(Saved entries)
*** Block opens ***
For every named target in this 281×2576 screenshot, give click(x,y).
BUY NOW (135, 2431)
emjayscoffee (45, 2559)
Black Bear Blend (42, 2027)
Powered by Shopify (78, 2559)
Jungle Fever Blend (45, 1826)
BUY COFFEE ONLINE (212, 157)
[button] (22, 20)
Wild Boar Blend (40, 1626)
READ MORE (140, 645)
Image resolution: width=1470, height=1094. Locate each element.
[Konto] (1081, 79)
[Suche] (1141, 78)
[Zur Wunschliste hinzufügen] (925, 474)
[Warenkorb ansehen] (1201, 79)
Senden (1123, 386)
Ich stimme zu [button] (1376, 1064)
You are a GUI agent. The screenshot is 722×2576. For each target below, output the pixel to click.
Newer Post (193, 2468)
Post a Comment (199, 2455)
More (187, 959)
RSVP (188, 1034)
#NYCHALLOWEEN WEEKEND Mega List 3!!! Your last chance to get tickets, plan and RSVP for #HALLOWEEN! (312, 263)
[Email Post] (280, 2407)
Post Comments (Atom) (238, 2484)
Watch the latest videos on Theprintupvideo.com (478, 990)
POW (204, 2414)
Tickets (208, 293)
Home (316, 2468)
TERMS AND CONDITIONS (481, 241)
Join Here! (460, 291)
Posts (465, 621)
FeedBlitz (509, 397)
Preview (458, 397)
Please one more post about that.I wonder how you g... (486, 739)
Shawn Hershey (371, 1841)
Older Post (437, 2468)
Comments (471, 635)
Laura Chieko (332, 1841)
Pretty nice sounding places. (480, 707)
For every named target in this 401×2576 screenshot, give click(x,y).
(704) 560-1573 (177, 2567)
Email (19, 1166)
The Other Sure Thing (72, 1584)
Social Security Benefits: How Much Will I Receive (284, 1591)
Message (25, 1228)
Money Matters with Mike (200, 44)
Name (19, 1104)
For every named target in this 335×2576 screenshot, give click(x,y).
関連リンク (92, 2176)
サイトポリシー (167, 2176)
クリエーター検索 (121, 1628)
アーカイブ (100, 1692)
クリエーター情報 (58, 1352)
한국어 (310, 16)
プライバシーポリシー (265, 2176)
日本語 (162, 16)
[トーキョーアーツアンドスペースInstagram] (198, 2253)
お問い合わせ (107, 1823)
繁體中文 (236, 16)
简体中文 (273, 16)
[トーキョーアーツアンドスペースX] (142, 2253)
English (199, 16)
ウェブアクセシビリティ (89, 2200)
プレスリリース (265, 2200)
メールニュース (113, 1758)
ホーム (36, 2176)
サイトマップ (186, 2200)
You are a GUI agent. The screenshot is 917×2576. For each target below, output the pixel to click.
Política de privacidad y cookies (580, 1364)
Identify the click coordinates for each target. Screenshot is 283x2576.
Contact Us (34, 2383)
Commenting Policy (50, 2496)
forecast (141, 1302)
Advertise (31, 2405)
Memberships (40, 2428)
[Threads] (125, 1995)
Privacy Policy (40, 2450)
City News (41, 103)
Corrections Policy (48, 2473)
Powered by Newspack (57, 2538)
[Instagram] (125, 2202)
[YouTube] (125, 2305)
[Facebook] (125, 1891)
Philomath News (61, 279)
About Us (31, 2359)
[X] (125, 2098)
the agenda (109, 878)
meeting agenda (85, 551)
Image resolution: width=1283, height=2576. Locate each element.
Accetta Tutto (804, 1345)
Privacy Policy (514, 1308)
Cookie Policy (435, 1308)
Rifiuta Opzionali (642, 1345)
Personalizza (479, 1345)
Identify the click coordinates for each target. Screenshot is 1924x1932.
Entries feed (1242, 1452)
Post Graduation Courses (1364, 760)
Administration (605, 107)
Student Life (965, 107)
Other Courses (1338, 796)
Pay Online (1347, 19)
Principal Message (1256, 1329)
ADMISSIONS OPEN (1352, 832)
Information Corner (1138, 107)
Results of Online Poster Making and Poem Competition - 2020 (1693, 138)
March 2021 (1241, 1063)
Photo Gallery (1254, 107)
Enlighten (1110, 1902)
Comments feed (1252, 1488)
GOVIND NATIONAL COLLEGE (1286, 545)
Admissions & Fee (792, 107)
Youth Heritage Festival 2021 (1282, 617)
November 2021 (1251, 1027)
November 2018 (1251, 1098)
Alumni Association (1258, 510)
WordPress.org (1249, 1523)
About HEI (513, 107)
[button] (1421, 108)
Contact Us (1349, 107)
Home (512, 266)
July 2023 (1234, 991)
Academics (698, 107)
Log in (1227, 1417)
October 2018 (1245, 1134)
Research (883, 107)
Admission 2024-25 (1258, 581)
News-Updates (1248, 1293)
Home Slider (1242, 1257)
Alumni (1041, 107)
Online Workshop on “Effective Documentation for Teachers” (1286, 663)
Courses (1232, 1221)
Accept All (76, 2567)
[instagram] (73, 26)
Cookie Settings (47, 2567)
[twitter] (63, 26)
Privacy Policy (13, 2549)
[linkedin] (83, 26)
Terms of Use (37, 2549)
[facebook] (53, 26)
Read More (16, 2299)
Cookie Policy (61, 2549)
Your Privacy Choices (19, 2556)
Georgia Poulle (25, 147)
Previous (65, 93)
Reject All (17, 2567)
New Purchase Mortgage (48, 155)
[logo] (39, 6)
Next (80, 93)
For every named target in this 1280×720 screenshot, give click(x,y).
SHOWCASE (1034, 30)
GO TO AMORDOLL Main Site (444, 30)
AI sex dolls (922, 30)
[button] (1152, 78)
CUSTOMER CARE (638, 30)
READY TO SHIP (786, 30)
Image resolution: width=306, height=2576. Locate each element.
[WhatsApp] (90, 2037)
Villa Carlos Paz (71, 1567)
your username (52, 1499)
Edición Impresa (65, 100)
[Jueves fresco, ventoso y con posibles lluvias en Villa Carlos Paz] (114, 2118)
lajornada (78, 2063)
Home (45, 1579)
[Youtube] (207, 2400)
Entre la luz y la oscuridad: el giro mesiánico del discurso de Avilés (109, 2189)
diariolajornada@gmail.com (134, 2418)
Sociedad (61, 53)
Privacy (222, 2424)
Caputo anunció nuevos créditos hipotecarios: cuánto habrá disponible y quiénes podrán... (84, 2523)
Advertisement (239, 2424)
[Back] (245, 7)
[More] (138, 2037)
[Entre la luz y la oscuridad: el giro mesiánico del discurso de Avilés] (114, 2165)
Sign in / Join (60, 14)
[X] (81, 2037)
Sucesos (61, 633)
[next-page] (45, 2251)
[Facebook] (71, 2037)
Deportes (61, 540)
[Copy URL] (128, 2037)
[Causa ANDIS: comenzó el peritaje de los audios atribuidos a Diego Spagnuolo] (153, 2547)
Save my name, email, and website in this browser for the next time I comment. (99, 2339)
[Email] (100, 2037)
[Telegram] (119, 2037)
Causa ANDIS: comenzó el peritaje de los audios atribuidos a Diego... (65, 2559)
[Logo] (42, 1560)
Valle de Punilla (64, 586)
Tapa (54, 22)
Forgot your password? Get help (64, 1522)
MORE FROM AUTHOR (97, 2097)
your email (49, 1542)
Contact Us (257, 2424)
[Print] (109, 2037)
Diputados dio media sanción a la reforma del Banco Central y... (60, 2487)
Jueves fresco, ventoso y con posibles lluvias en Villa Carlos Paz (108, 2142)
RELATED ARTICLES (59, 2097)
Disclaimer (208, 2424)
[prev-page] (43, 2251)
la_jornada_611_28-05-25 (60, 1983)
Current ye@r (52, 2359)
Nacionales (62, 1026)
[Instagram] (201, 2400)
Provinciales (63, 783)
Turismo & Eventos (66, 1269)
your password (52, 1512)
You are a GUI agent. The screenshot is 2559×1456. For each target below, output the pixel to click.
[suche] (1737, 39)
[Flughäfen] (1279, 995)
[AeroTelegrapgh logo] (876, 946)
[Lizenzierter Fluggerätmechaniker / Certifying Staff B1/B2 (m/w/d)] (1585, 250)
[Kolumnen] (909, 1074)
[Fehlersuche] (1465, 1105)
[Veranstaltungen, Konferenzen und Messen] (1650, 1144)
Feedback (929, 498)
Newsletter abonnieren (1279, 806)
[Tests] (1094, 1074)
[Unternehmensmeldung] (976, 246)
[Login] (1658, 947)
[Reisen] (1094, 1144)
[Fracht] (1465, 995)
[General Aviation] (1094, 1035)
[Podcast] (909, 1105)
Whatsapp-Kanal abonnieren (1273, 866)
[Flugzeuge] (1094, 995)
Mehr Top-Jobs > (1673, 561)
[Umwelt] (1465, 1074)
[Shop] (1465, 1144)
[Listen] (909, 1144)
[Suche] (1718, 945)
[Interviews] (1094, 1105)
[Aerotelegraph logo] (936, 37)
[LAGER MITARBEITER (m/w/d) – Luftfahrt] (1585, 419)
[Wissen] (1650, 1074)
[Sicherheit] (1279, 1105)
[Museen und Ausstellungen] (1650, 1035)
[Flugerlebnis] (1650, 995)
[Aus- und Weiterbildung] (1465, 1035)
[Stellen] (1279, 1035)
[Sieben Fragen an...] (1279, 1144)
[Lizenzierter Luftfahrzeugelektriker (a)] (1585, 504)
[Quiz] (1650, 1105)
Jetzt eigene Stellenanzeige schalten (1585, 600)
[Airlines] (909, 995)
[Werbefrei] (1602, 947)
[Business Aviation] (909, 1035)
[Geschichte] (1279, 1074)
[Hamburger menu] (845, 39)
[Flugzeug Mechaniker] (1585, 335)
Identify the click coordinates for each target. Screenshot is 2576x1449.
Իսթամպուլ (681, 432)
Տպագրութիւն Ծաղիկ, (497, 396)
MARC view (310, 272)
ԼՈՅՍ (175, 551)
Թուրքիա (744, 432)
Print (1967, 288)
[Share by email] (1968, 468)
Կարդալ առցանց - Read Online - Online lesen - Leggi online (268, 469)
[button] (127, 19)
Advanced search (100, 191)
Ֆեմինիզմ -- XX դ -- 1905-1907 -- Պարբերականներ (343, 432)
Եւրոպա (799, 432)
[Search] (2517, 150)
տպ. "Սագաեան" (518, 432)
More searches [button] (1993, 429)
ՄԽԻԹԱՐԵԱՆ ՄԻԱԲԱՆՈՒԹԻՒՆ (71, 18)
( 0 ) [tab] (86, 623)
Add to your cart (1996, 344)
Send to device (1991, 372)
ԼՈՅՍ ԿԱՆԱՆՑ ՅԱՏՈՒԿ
*** Block closes ***
### WORK INSTRUCTION
Nothing but the lines from the top of the records down to the line with "[button] (22, 20)" belongs in the answer; repeat them exactly.

### SOLUTION FOR THIS PROBLEM
For every named target in this 281×2576 screenshot, give click(x,y).
BUY NOW (135, 2431)
emjayscoffee (45, 2559)
Black Bear Blend (42, 2027)
Powered by Shopify (78, 2559)
Jungle Fever Blend (45, 1826)
BUY COFFEE ONLINE (212, 157)
[button] (22, 20)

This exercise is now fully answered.